SURABAYA, kabarbisnis.com: Ketua Dewan Pembina Majelis Permusyawaratan Pengasuh Pesantren se-Indonesia (MPPPI) KH. Shalahuddin Wahid menilai, selama ini pemerintah kurang memperhatikan keberadaan pondok pesantren. Pesantren menjadi lembaga pendidikan yang terlupakan.

"Perhatian memang sudah ada tetapi masih sangat kecil. Padahal keberadaan pesantren bagi kemajuan Indonesia sangat besar," kata KH. Shalahuddin Wahid usai menjadi salah satu pembicara dalam acara International Conference on Islamic Economics and Civilization (ICIEC) di Hotel Bumi Surabaya, Rabu (4/6/2014).

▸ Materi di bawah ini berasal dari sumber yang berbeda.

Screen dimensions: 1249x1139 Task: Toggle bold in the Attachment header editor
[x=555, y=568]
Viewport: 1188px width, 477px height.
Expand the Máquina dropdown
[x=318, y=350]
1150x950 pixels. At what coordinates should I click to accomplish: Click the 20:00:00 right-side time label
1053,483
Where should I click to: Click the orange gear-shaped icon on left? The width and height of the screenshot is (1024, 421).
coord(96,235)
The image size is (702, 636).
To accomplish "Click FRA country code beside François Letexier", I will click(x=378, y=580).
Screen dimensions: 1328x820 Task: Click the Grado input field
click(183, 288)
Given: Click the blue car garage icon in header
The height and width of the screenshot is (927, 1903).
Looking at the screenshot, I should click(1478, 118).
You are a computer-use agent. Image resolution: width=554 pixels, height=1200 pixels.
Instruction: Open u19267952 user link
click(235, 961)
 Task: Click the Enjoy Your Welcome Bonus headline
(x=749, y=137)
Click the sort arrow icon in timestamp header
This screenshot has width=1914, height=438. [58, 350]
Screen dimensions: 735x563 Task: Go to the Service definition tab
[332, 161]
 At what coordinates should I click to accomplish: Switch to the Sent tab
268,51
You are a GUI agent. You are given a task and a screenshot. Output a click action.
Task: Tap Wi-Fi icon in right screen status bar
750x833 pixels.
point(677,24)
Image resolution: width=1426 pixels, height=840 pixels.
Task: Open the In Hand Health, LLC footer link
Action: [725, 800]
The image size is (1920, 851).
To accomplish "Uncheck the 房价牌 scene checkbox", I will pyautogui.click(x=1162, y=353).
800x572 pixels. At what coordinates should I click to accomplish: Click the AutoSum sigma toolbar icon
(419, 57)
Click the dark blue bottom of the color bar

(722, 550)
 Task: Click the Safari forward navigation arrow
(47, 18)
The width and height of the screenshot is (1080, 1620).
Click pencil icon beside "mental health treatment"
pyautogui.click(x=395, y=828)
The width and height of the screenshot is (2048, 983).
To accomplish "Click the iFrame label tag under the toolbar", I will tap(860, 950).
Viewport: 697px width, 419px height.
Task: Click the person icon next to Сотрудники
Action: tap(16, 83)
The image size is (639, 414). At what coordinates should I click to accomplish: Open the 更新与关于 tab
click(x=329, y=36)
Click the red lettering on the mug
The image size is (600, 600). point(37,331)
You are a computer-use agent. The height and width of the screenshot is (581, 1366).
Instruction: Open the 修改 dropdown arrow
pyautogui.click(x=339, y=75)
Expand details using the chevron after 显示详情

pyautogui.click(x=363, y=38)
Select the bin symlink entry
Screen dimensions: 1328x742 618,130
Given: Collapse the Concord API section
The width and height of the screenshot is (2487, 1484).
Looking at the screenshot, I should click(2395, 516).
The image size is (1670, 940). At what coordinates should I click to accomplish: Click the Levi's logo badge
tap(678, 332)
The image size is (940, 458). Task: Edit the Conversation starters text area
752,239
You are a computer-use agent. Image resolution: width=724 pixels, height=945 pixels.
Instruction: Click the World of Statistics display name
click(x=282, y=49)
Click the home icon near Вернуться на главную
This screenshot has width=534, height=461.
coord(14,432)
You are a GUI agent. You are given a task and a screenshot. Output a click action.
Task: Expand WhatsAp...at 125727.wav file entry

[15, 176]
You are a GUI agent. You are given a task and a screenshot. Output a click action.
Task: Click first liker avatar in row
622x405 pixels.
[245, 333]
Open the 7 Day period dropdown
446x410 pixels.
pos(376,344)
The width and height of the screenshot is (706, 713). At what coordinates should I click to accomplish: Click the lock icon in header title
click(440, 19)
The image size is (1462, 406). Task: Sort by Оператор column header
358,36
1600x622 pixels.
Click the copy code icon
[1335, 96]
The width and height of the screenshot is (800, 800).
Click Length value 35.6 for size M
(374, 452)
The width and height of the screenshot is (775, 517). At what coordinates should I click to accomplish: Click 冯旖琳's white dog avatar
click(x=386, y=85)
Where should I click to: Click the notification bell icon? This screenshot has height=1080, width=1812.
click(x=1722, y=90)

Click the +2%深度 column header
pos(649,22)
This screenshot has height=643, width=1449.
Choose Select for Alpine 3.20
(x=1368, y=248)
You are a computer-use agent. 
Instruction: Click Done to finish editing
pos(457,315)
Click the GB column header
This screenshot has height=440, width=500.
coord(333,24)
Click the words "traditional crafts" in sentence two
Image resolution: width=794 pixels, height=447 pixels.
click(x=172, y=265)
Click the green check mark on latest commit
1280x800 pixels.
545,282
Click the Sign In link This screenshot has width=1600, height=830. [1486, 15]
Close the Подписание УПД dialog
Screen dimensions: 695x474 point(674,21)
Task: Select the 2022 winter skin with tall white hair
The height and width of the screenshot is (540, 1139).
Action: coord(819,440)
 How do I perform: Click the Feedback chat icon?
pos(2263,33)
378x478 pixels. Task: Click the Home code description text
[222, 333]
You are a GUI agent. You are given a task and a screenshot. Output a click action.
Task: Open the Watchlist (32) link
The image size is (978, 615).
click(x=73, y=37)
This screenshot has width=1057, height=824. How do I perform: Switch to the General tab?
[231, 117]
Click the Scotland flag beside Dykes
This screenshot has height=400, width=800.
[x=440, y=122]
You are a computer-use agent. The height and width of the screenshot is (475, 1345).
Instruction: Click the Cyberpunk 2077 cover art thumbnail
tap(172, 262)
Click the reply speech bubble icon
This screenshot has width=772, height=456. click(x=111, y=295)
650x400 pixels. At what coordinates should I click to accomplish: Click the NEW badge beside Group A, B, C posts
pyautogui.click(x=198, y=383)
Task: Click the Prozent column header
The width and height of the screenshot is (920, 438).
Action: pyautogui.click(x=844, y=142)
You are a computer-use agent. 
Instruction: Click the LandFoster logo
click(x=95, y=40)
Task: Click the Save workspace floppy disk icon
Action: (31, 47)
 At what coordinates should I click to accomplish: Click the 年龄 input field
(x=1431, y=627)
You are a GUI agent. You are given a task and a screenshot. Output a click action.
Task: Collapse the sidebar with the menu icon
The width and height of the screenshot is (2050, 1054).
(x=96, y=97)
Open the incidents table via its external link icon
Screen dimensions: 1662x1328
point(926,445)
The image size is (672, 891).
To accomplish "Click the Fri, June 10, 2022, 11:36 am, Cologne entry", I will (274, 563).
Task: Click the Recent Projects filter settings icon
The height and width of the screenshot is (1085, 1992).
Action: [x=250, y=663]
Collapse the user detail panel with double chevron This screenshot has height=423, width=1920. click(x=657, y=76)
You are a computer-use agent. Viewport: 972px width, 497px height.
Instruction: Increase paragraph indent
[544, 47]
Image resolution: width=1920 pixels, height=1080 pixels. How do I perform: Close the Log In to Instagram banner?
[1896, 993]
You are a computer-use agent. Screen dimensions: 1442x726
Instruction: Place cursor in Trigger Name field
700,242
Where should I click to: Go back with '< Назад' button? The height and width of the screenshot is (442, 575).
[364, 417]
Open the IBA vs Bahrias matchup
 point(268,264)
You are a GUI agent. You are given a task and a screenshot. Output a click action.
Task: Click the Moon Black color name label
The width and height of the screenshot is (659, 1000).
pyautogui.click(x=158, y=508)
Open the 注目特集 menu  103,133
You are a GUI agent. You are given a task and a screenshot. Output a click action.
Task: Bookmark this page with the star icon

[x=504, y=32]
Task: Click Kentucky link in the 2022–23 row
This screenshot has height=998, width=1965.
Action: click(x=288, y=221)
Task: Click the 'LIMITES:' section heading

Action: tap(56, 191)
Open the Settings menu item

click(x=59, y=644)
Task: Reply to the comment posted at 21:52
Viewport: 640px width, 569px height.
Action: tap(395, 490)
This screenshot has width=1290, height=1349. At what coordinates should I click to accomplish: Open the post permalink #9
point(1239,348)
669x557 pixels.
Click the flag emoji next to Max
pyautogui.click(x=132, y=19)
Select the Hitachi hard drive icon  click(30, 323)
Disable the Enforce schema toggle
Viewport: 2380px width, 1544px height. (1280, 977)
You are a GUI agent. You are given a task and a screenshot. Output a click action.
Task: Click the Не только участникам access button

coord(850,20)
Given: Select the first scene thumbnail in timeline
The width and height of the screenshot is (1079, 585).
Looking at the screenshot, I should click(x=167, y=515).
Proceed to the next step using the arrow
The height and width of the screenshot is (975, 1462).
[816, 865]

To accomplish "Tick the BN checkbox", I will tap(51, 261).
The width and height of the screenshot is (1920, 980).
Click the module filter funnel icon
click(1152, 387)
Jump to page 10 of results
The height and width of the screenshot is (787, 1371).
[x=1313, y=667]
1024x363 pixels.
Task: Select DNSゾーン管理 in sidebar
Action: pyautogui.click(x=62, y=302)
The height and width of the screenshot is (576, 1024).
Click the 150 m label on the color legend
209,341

Untuk itu, dalam perhelatan Pemilihan Umum (Pemilu) Presiden kali ini, MPPPI mengundang kedua capres-cawapres pasangan Prabowo Subianto-Hatta Radjasa dan Joko Widodo-Jusuf Kalla untuk memaparkan visi dan misi mereka untuk memajukan dan memberdayakan pesantren. "Setelah mereka memaparkan visi dan misi, baru kami akan menentukan sikap, kepada siapa dukungan akan diberikan," katanya.

Adik KH Abdurrahman Wahid ini menegaskan bahwa sejauh ini seluruh pesantren di Jawa dan luar Jawa masih belum menentukan sikap politik mereka untuk mendukung salah satu dari dua pasangan capres cawapres pada pemilihan umum (pemilu) presiden tahun ini.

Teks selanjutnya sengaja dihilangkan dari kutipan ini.